I have a package I'm writing in R that has a boatload of complicated C++ code which takes a while to compile.
When I change the code, I'd like to quickly rebuild the package so I can test it. However, R CMD build seems to start from scratch each time, rather than using my code's makefiles to do only what is needed.
Is there a way to quickly do repeated builds of a package in R for testing?
I am a little overdue a short blog post on this, but I mentioned it a couple of times before: use ccache. It helps dramatically when the files don't change (ie when you just alter help pages), or when few files changes. Caching is a very clever trick, and package is robust.
On Ubuntu/Debian: sudo apt-get install ccache followed by e.g. this in your ~/.R/Makevars:
VER=
CCACHE=ccache
#CCACHE=
CC=$(CCACHE) gcc$(VER)
CXX=$(CCACHE) g++$(VER)
CXX11=$(CCACHE) g++$(VER)
CXX14=$(CCACHE) g++$(VER)
That also allows to switch between g++ versions. Changing it to clang++ is left as an exercise to the reader ;-)
Besides this, see the options to R CMD build and R CMD INSTALL to skip vignette and/or manual building to further speed up re-builds.
Illustration: Here is re-install of Rcpp itself (fresh from a git pull) where the first installation takes 21.9 seconds on my (decent) machine at work, the second then only takes 1.4 seconds thanks to ccache:
~/git/rcpp(master)$ time R CMD INSTALL .
* installing to library ‘/usr/local/lib/R/site-library’

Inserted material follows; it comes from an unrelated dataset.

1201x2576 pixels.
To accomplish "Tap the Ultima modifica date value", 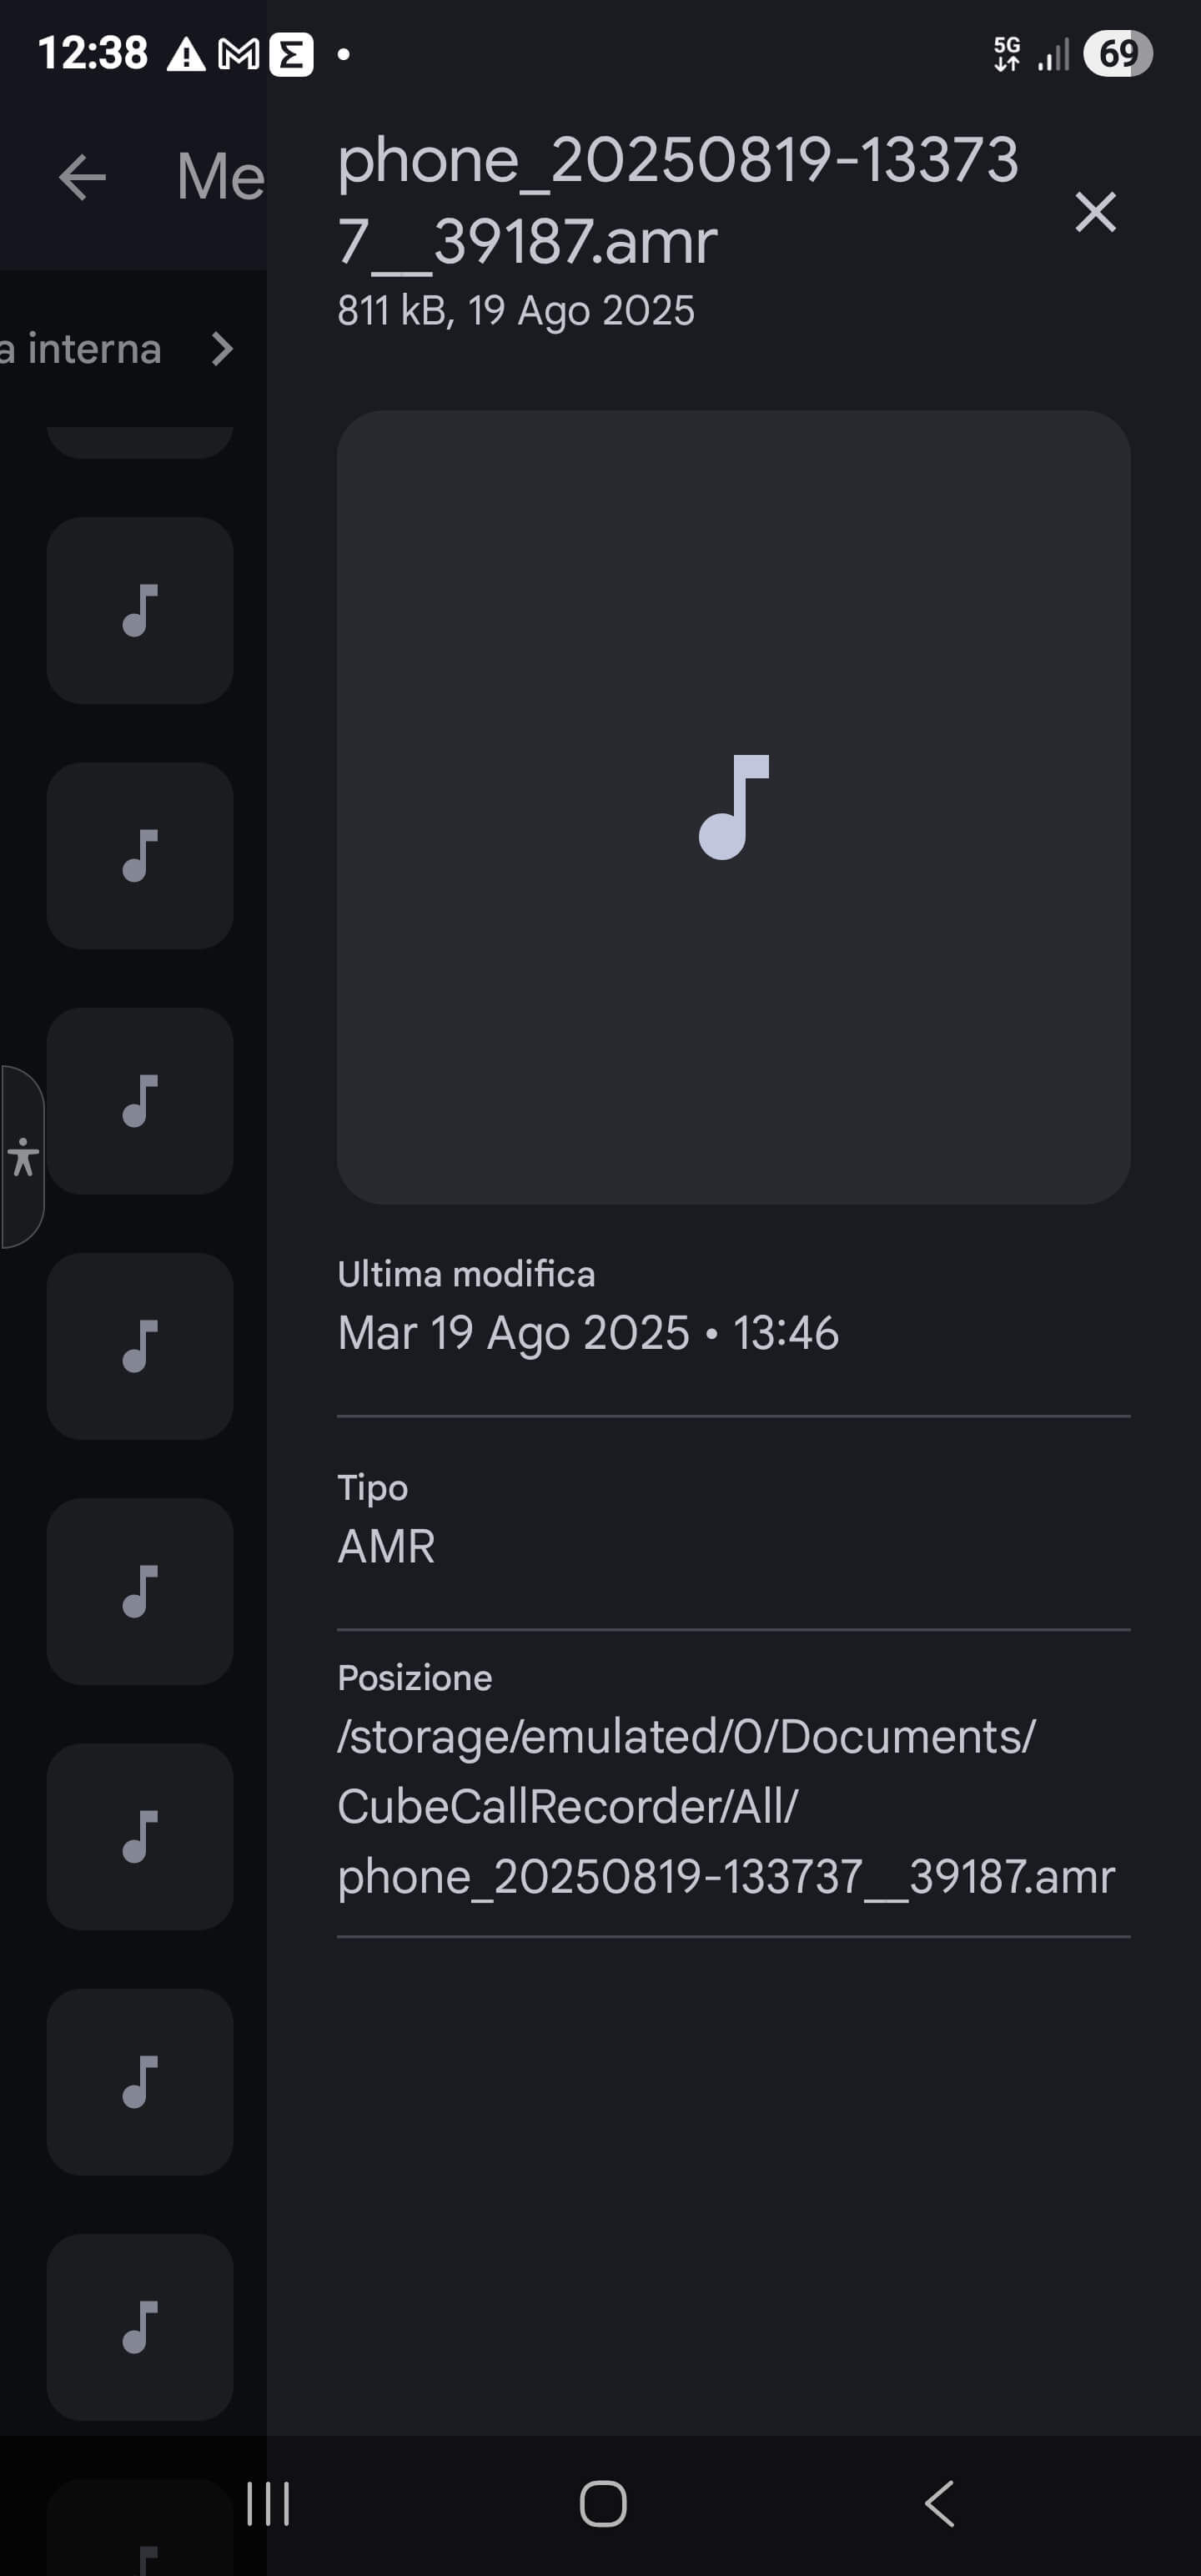I will click(588, 1333).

* installing *source* package ‘Rcpp’ ...
** libs
ccache g++ -I/usr/share/R/include -DNDEBUG -I../inst/include/ -fpic -g -O3 -Wall -pipe -pedantic -Wextra -Wno-empty-body -Wno-unused -c Date.cpp -o Date.o
ccache g++ -I/usr/share/R/include -DNDEBUG -I../inst/include/ -fpic -g -O3 -Wall -pipe -pedantic -Wextra -Wno-empty-body -Wno-unused -c Module.cpp -o Module.o
ccache g++ -I/usr/share/R/include -DNDEBUG -I../inst/include/ -fpic -g -O3 -Wall -pipe -pedantic -Wextra -Wno-empty-body -Wno-unused -c Rcpp_init.cpp -o Rcpp_init.o
ccache g++ -I/usr/share/R/include -DNDEBUG -I../inst/include/ -fpic -g -O3 -Wall -pipe -pedantic -Wextra -Wno-empty-body -Wno-unused -c api.cpp -o api.o
ccache g++ -I/usr/share/R/include -DNDEBUG -I../inst/include/ -fpic -g -O3 -Wall -pipe -pedantic -Wextra -Wno-empty-body -Wno-unused -c attributes.cpp -o attributes.o
ccache g++ -I/usr/share/R/include -DNDEBUG -I../inst/include/ -fpic -g -O3 -Wall -pipe -pedantic -Wextra -Wno-empty-body -Wno-unused -c barrier.cpp -o barrier.o
g++ -shared -L/usr/lib/R/lib -Wl,-Bsymbolic-functions -Wl,-z,relro -o Rcpp.so Date.o Module.o Rcpp_init.o api.o attributes.o barrier.o -L/usr/lib/R/lib -lR
installing to /usr/local/lib/R/site-library/Rcpp/libs
** R
** inst
** preparing package for lazy loading
** help
*** installing help indices
** building package indices
** installing vignettes
** testing if installed package can be loaded
* DONE (Rcpp)
real 0m21.917s
user 0m21.388s
sys 0m2.304s
~/git/rcpp(master)$ ./cleanup
~/git/rcpp(master)$ time R CMD INSTALL .
* installing to library ‘/usr/local/lib/R/site-library’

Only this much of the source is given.